Witold Gombrowicz

Pornografie

Roman
Cover: Pornografie
Carl Hanser Verlag, München 2004
ISBN 9783446205581
Gebunden, 247 Seiten, 19,90 EUR

Klappentext

Mit einem Nachwort von Felix Philipp Ingold und einem Essay von Poul Vad. Aus dem Polnischen von Walter Tiel und Renate Schmidgall. Grombrowiczs raffiniertester und provozierendster Roman: Zwei ältere Herren meinen zwischen der junge Henia und dem Burschen Karol erotische Spannungen wahrzunehmen und inszenieren einen frivolen Schwank. Henia soll ihren Verlobten Waclaw, einenlangweilen Advokaten, verlassen und dem unschuldigen Karol in die Arme fallen. Das vermeintlich harmlose Spiel endet mit einem raffiniert eingefädelten politischen Mord. Der moderne Klassiker jetzt mit einem Essay zu Leben und Werk Gombrowiczs von Paul Vad.

Rezensionsnotiz zu Neue Zürcher Zeitung, 22.01.2005

Ein "wahres intellektuelles und literarisches Vergnügen" sieht Marta Kijowska in Witold Gombrowicz' Roman "Pornografie", der jetzt in einer Neuauflage vorliegt. Als eine der Triebfedern von Gombrowicz' Schaffen beschreibt sie dessen mit einer permanenten Rebellion gegen die Form einhergehenden Selbsterkundungsdrang. Kijowska zufolge wollte das "Enfant terrible der polnischen Literatur" Formen zerbrechen und Normen und Erstarrungen zerstören, um hinter Rollen und Masken zu schauen. Dies vornehmlich mit den Mitteln der Groteske, der Karikatur, der Parodie. So auch im Roman "Pornografie", den Kijowska eine "Mischung aus philosophischem Traktat und Kriminalgeschichte" nennt, in der Gombrowicz eine eigenwillige Interpretation der Begriffe "Jugend" und "Vollkommenheit" liefere, wobei hier das Bedürfnis des Menschen "nach Nicht-Vollendetem, nach Unvollkommenem, nach Nieder-Sein, nach Jugend" im Vordergrund stehe.
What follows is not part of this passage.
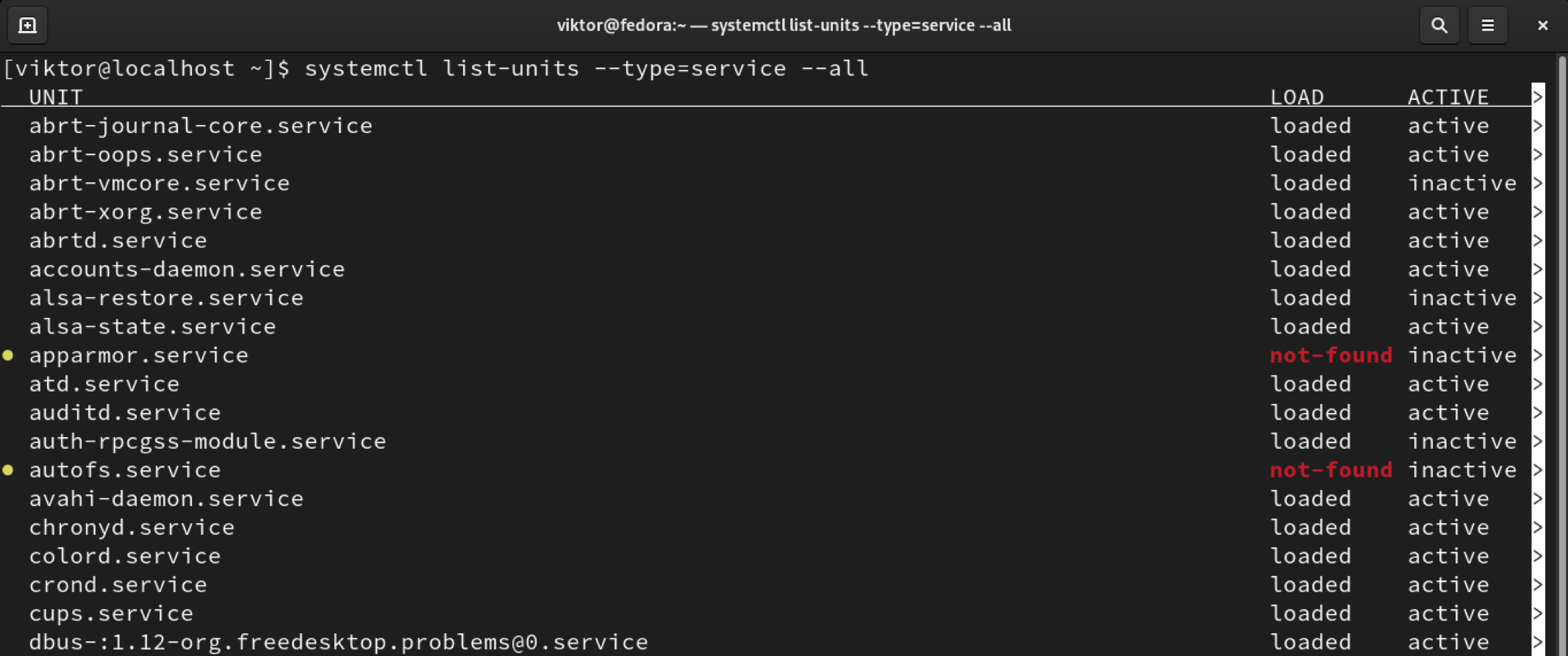
Task: Click the truncation arrow in the header row
Action: pyautogui.click(x=1537, y=97)
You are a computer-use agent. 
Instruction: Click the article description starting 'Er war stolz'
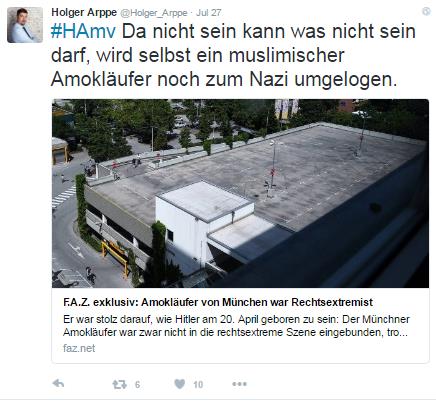[236, 326]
So wollen im Jahre 1943 im okkupierten Polen zwei Warschauer Intellektuelle, die einige Tage auf dem Gut eines Freundes verbringen, der Eintönigkeit des Landlebens dadurch entfliehen, dass sie die Tochter des Gastgebers und den Sohn des Gutsverwalters einander in die Arme zu treiben suchen, was schließlich in einem Doppelmord mündet. "Durch das regieartige Eingreifen der beiden Hauptprotagonisten, sprachliche Steigerungen und Wiederholungen und die bis zur Absurdität eingehaltene Logik der Handlungsführung", so die Rezensentin, "erzielt Gombrowicz eine bühnengerechte Dynamik und einen unnachahmlich komischen Effekt."
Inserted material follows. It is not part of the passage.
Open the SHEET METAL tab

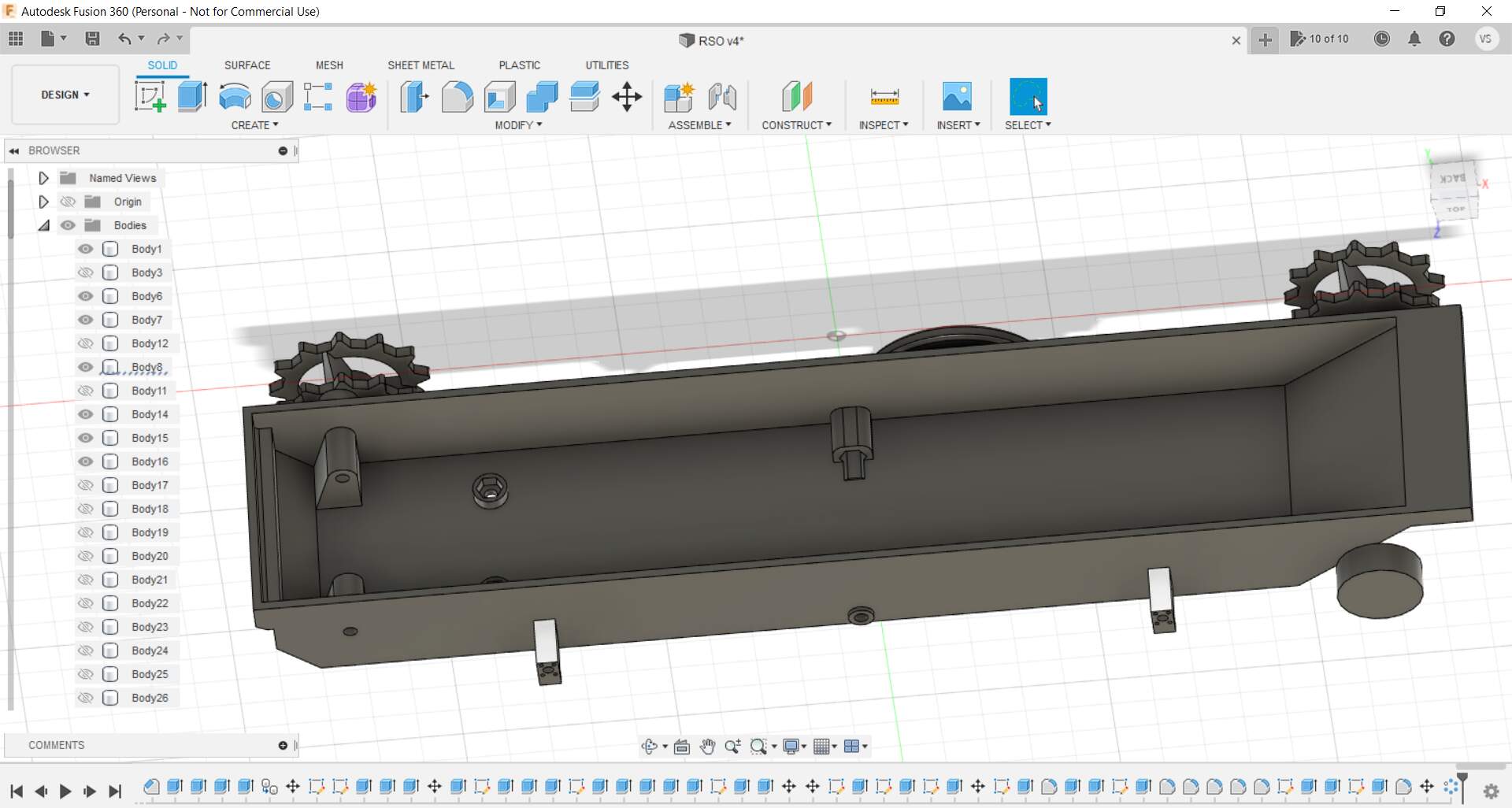(x=421, y=65)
Rezensionsnotiz zu Frankfurter Rundschau, 08.09.2004

Michael Rutschky macht Schluss mit dem "Raunen", das seit Witold Gombrowicz' spätem Ruhm in den 60ern und jetzt wieder, aus Anlass des Hundertsten, durch die Kulturseiten geht, wann immer ein Buch des kosmopolitischen Polen und amtlichen schrägen Vogels besprochen wurde. Nie, schreibt er, wurde die Faszination erklärt, immer nur in tiefen Tönen geraunt - das machte man so bei berühmten Autoren. Rutschky gibt freimütig zu, dass er mit den Dramen nie etwas anfangen konnte. Die Romane dagegen, wie dieser hier, der in einer durchgesehenen Übersetzung und mit neuem Titel (seinerzeit hieß er "Verführung") wiederaufgelegt wurde: ein Genuss! Und zwar deshalb, weil alles "dandyhaft Tuntige", Hysterische darin weniger "spontaner psychischer Ausdruck" als vielmehr "kultivierter Stil" sei, der eben darum "einen großen Reichtum komischer Effekte zeitigt". Anders gesagt: Gombrowicz stand zwar auf Knaben, doch die Geschlechtslust in seiner Literatur ist "zielgehemmt", sie drängt nicht zur Erfüllung, und deshalb gibt's keine "verklemmte Pornografie", sondern eine beeindruckende Vorführung der "Poetik des Sexuellen".